BEGIN SOURCE MATERIAL
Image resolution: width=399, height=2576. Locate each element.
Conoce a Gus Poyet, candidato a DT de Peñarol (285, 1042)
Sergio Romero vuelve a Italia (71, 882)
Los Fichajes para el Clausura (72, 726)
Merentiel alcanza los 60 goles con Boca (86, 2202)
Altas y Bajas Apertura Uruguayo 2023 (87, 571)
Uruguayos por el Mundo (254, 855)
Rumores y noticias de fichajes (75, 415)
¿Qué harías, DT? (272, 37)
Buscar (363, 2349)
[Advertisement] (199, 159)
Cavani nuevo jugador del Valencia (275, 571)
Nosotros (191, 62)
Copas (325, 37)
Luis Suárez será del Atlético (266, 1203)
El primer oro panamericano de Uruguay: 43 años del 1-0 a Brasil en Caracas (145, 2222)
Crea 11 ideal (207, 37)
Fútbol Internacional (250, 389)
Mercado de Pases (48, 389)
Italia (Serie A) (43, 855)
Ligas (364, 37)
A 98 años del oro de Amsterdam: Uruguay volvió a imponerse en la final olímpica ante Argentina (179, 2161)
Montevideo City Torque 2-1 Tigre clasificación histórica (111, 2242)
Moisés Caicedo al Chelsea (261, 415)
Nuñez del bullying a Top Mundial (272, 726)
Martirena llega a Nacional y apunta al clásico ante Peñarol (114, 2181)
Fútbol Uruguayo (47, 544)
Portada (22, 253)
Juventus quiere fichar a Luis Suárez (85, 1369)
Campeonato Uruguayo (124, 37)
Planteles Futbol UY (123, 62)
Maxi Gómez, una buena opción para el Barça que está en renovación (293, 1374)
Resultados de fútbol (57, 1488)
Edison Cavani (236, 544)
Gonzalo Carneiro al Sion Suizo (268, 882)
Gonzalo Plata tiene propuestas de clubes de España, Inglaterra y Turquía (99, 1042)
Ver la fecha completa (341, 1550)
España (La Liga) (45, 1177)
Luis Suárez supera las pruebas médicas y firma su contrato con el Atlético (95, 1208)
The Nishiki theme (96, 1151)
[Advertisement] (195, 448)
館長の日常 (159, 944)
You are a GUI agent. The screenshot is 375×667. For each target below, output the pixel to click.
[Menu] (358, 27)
END SOURCE MATERIAL
- PROBLEM DETAILS
Take the entries and copy them out exactly.

- WRITTEN ANSWER
Image resolution: width=399, height=2576. Locate each element.
Conoce a Gus Poyet, candidato a DT de Peñarol (285, 1042)
Sergio Romero vuelve a Italia (71, 882)
Los Fichajes para el Clausura (72, 726)
Merentiel alcanza los 60 goles con Boca (86, 2202)
Altas y Bajas Apertura Uruguayo 2023 (87, 571)
Uruguayos por el Mundo (254, 855)
Rumores y noticias de fichajes (75, 415)
¿Qué harías, DT? (272, 37)
Buscar (363, 2349)
[Advertisement] (199, 159)
Cavani nuevo jugador del Valencia (275, 571)
Nosotros (191, 62)
Copas (325, 37)
Luis Suárez será del Atlético (266, 1203)
El primer oro panamericano de Uruguay: 43 años del 1-0 a Brasil en Caracas (145, 2222)
Crea 11 ideal (207, 37)
Fútbol Internacional (250, 389)
Mercado de Pases (48, 389)
Italia (Serie A) (43, 855)
Ligas (364, 37)
A 98 años del oro de Amsterdam: Uruguay volvió a imponerse en la final olímpica ante Argentina (179, 2161)
Montevideo City Torque 2-1 Tigre clasificación histórica (111, 2242)
Moisés Caicedo al Chelsea (261, 415)
Nuñez del bullying a Top Mundial (272, 726)
Martirena llega a Nacional y apunta al clásico ante Peñarol (114, 2181)
Fútbol Uruguayo (47, 544)
Portada (22, 253)
Juventus quiere fichar a Luis Suárez (85, 1369)
Campeonato Uruguayo (124, 37)
Planteles Futbol UY (123, 62)
Maxi Gómez, una buena opción para el Barça que está en renovación (293, 1374)
Resultados de fútbol (57, 1488)
Edison Cavani (236, 544)
Gonzalo Carneiro al Sion Suizo (268, 882)
Gonzalo Plata tiene propuestas de clubes de España, Inglaterra y Turquía (99, 1042)
Ver la fecha completa (341, 1550)
España (La Liga) (45, 1177)
Luis Suárez supera las pruebas médicas y firma su contrato con el Atlético (95, 1208)
The Nishiki theme (96, 1151)
[Advertisement] (195, 448)
館長の日常 (159, 944)
You are a GUI agent. The screenshot is 375×667. For each target below, output the pixel to click.
[Menu] (358, 27)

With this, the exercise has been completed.